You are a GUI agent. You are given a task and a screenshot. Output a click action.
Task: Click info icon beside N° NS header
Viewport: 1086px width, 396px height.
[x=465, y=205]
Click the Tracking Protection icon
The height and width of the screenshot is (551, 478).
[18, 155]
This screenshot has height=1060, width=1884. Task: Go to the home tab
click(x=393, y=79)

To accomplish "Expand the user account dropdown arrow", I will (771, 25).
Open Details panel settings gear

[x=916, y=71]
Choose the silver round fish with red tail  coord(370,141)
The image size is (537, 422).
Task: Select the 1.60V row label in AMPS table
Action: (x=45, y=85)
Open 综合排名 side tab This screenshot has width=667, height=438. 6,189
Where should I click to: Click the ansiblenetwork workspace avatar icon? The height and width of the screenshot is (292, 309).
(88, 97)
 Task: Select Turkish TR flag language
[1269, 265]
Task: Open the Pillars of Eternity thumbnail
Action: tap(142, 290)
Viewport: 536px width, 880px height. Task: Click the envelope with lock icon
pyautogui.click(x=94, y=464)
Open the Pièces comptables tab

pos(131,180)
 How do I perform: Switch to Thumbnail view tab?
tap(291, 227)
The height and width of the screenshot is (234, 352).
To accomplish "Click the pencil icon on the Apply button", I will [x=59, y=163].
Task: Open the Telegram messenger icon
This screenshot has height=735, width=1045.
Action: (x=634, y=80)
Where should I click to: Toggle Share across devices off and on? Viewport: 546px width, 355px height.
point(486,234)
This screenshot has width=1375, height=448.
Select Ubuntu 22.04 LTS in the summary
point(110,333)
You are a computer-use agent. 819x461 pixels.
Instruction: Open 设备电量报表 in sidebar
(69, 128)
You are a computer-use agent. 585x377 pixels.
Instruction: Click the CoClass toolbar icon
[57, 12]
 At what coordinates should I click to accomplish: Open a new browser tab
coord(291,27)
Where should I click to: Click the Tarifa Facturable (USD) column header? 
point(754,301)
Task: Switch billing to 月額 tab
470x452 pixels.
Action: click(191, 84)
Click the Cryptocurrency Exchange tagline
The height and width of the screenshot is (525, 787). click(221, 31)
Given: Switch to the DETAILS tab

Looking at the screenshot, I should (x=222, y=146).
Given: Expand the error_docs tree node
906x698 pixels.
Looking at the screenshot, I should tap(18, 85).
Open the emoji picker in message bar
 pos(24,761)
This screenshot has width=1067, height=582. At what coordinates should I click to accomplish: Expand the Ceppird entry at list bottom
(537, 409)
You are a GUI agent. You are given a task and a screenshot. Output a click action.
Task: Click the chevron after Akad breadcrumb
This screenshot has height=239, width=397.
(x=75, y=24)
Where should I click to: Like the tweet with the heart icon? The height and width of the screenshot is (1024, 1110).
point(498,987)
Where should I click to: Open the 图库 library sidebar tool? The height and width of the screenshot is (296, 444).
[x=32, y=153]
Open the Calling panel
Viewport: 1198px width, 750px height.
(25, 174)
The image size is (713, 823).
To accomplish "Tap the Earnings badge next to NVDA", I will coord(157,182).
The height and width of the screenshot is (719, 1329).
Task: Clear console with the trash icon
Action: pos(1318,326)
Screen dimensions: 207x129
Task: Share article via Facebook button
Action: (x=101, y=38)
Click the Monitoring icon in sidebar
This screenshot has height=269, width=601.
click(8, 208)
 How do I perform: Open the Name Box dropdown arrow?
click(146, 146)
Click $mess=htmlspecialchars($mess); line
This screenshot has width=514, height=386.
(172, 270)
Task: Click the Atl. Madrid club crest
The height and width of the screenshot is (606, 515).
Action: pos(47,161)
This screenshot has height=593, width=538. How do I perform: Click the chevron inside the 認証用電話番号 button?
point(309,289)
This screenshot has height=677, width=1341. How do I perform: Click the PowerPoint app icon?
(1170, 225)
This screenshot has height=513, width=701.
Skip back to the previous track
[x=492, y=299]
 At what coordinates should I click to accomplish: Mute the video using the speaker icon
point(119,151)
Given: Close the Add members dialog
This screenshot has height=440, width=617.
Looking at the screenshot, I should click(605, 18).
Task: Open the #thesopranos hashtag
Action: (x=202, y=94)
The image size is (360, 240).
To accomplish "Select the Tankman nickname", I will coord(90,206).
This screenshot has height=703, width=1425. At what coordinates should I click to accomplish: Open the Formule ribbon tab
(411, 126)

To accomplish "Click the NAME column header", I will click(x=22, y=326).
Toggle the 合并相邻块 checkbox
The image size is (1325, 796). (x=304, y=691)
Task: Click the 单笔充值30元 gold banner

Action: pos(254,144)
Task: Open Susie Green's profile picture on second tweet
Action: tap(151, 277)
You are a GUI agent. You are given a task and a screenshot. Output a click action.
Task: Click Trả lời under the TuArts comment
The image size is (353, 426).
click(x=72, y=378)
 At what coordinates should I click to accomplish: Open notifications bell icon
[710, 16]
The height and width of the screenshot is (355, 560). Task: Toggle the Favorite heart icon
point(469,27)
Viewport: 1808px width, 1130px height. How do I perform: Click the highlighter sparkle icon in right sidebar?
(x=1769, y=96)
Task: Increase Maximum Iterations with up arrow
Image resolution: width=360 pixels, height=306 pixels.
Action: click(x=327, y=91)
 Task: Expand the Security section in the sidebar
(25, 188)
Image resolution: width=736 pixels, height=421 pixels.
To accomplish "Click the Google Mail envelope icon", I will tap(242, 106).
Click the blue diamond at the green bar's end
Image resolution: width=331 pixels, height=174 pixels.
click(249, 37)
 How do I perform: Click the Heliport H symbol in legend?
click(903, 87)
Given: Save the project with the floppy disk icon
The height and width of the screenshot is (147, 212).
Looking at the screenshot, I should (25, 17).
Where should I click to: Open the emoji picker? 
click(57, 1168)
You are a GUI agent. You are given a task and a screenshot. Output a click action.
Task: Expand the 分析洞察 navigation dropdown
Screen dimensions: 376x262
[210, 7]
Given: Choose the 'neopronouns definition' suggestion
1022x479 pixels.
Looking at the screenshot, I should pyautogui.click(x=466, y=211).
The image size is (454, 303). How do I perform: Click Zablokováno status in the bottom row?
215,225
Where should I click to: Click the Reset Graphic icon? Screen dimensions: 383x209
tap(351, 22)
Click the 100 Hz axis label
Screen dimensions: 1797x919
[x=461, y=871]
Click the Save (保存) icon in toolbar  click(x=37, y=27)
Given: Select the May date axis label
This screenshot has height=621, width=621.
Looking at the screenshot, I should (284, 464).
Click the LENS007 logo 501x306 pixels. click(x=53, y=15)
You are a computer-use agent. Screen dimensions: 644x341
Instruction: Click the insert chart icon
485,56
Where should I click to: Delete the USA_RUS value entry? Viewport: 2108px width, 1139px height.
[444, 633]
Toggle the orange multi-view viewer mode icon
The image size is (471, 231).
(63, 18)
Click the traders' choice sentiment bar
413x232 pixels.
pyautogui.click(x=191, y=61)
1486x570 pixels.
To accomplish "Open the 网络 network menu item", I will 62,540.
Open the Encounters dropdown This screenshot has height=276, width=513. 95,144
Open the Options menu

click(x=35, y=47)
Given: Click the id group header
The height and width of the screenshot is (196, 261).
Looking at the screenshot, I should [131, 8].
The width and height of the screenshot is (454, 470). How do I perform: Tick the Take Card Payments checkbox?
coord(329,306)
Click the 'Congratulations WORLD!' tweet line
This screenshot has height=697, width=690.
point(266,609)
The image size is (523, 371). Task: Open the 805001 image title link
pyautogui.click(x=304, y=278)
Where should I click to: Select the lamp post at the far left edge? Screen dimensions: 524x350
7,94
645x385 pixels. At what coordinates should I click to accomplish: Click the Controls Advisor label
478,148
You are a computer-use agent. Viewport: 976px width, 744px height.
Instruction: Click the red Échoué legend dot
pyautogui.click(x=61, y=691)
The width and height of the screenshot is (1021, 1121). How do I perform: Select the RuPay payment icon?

————————

# Short task
Can you recast the lines from the one containing "Viewport: 536px width, 880px" to the one containing "will [x=59, y=163]." as a Markdown table with the columns Row and Line, numbering each row and leaving out blank lines?

# Complete response
| Row | Line |
|---|---|
| 1 | Viewport: 536px width, 880px height. Task: Click the envelope with lock icon |
| 2 | pyautogui.click(x=94, y=464) |
| 3 | Open the Pièces comptables tab |
| 4 | pos(131,180) |
| 5 |  How do I perform: Switch to Thumbnail view tab? |
| 6 | tap(291, 227) |
| 7 | The height and width of the screenshot is (234, 352). |
| 8 | To accomplish "Click the pencil icon on the Apply button", I will [x=59, y=163]. |